Skip to main content

Install Datagrok with Helm

The Datagrok Helm chart is published as an OCI artifact on Docker Hub. It supports in-cluster PostgreSQL with local PVCs (laptop / single-node clusters), as well as managed cloud databases (RDS / Cloud SQL) with object storage (S3 / GCS) on EKS or GKE.

Prerequisites

  • Kubernetes 1.27+ with a default StorageClass (or an existing PVC for stateful data)
  • Helm 3.8+ (for OCI registry support)
  • For cloud installs: a managed Postgres instance, an object storage bucket, and an IAM role / service account that the cluster can use to reach them

Quick install (in-cluster Postgres + local storage)

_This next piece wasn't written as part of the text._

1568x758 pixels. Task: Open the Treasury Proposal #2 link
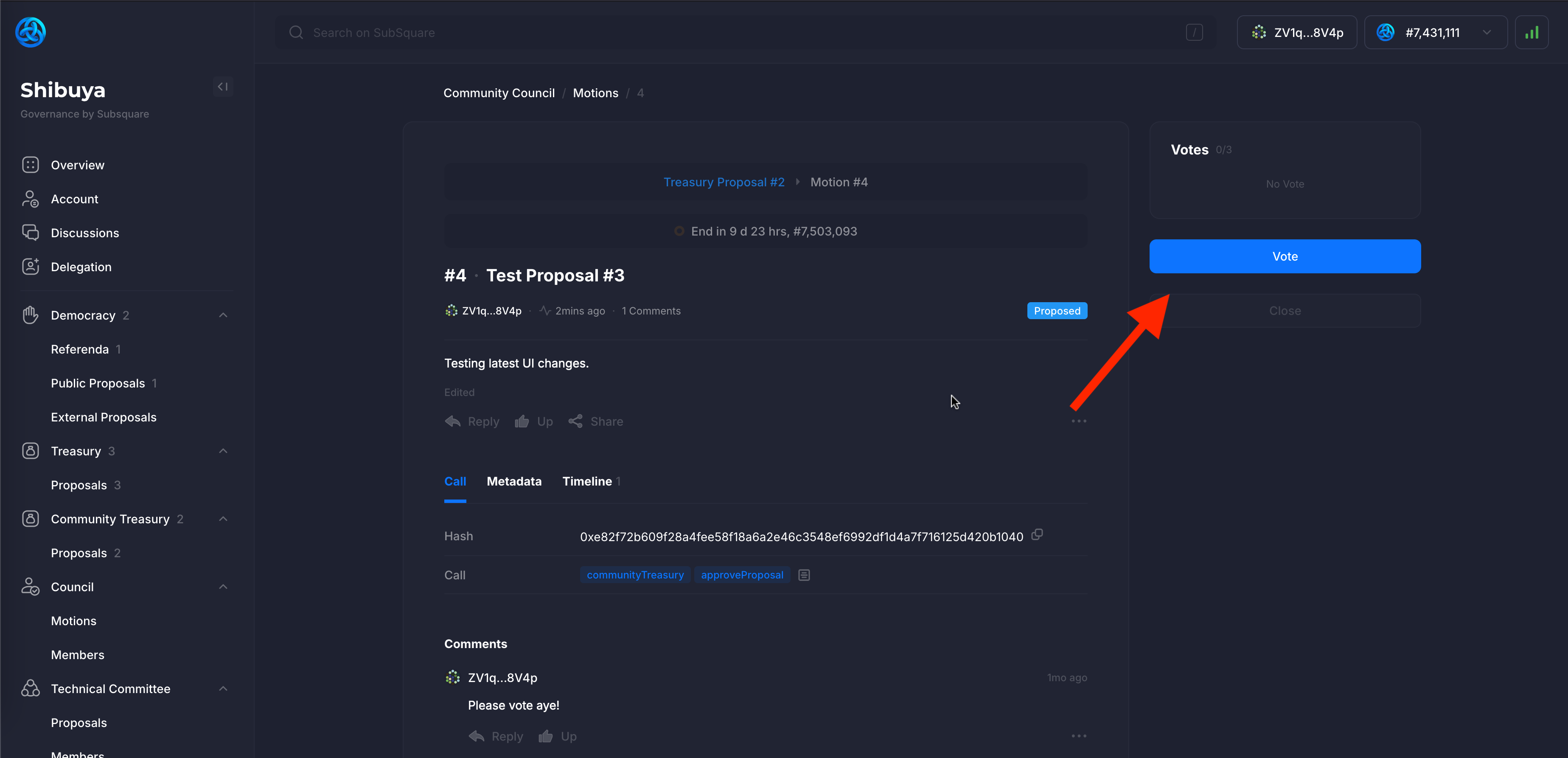tap(724, 181)
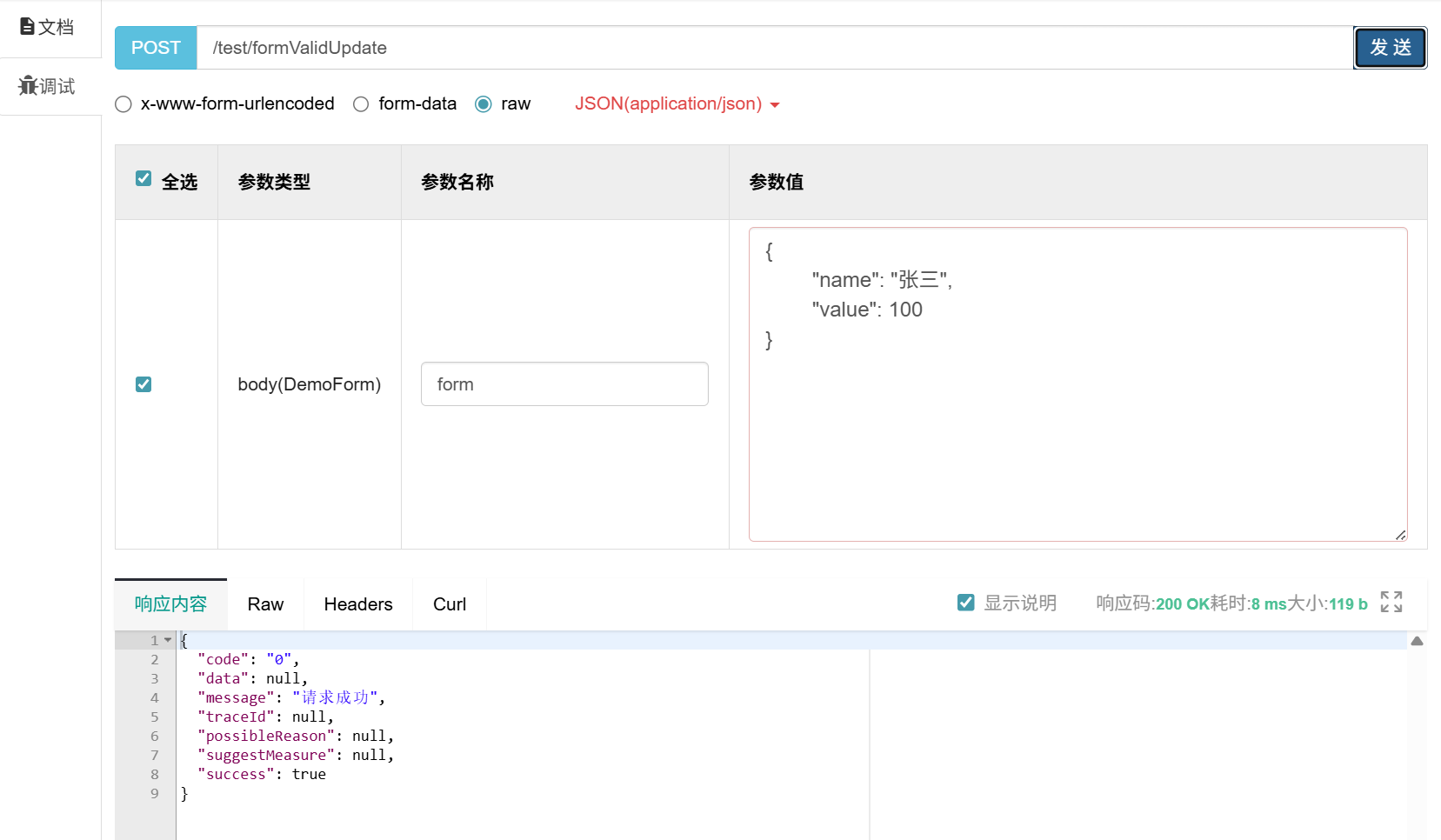Expand the response panel to fullscreen
The image size is (1441, 840).
(x=1391, y=601)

helm install datagrok oci://registry-1.docker.io/datagrok/datagrok \
--version 1.26.5 \
--namespace datagrok --create-namespace \
--set postgres.password=$(openssl rand -base64 24) \
--set postgres.adminPassword=$(openssl rand -base64 24) \
--set ingress.host=datagrok.example.com

This installs PostgreSQL, RabbitMQ, the datagrok app, grok-pipe, grok-spawner, grok-connect, and JupyterKernelGateway with default resources. Suitable for evaluation, dev, or single-tenant production.

To track the latest unstable build (rebuilt nightly from master), use --version 0.0.0-bleeding-edge instead of a release version. (Helm requires SemVer 2.0, so the bleeding-edge chart is published as a prerelease version.) Stable releases are published on a versioned cadence; bleeding-edge is rebuilt by Jenkins after every merge to master.

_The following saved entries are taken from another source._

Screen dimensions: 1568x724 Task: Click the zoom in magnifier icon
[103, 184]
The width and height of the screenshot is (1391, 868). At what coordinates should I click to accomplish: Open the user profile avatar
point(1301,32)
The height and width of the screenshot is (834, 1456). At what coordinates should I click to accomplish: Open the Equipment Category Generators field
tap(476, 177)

Production install on AWS EKS

The datagrok-eks-cfn.yaml CloudFormation template (in the chart repo under deploy/k8s/) provisions EKS, RDS, S3, and the necessary IAM with IRSA.

  1. Deploy the CFN stack and capture its outputs (RDS endpoint, bucket name, IAM role ARN, ACM cert ARN).

  2. Configure kubectl:

    aws eks update-kubeconfig --name <cluster-name>
  3. Install the AWS Load Balancer Controller (the CFN stack's PostDeployCommands output prints the exact helm install commands).

  4. Save the EKS overlay below as values-prod.yaml, filling in the SET fields:

    postgres:
    internal: false
    external:
    host: your-db.xxxxx.us-east-1.rds.amazonaws.com # from CFN
    port: 5432
    ssl: true

    storage:
    type: s3
    s3:
    bucket: your-datagrok-bucket # from CFN
    region: us-east-1

    ingress:
    enabled: true
    className: alb
    host: datagrok.example.com
    annotations:
    alb.ingress.kubernetes.io/scheme: internet-facing
    alb.ingress.kubernetes.io/target-type: ip
    alb.ingress.kubernetes.io/listen-ports: '[{"HTTPS":443}]'
    alb.ingress.kubernetes.io/certificate-arn: arn:aws:acm:...:certificate/...
    tls:
    enabled: false # ALB terminates TLS

    serviceAccount:
    create: true
    annotations:
    eks.amazonaws.com/role-arn: arn:aws:iam::ACCOUNT:role/datagrok-role # from CFN

    registry:
    type: proxy
    proxy:
    backendUrl: https://ACCOUNT.dkr.ecr.REGION.amazonaws.com

    credentials:
    source: externalSecrets
    externalSecrets:
    enabled: true
    remoteKey: datagrok/prod # AWS Secrets Manager key
  5. Install:

    helm install datagrok oci://registry-1.docker.io/datagrok/datagrok \
    --version 1.26.5 \
    -f values-prod.yaml \
    -n datagrok --create-namespace

The chart repo also ships a ready-made values-eks.yaml skeleton you can copy.

Production install on GCP GKE

Same flow as EKS, but use the values-gke.yaml overlay (Cloud SQL + GCS + GKE Workload Identity).

Upgrades

helm upgrade datagrok oci://registry-1.docker.io/datagrok/datagrok \
--version 1.26.6 \
-f values-prod.yaml \
-n datagrok

The chart's PostgreSQL StatefulSet, datagrok-data, and datagrok-cfg PVCs are preserved across upgrades. Database schema migrations run automatically on the first start of a new app version.

Reusing existing PVCs

If you're migrating an existing Datagrok install to the chart and want to keep your data, point the chart at the existing claims:

postgres:
internal: true
existingClaim: my-existing-postgres-pvc

storage:
type: local
local:
existingDataClaim: my-existing-data-pvc
existingCfgClaim: my-existing-cfg-pvc

When postgres.existingClaim is set, the chart skips its own volumeClaimTemplates and mounts the data volume at the PV root (no pgdata subPath), matching the on-disk layout used by Datagrok installs prior to the chart.

Uninstall

helm uninstall datagrok -n datagrok

PVCs are NOT deleted by helm uninstall. To remove all data permanently:

kubectl delete pvc -n datagrok -l app.kubernetes.io/instance=datagrok
kubectl delete namespace datagrok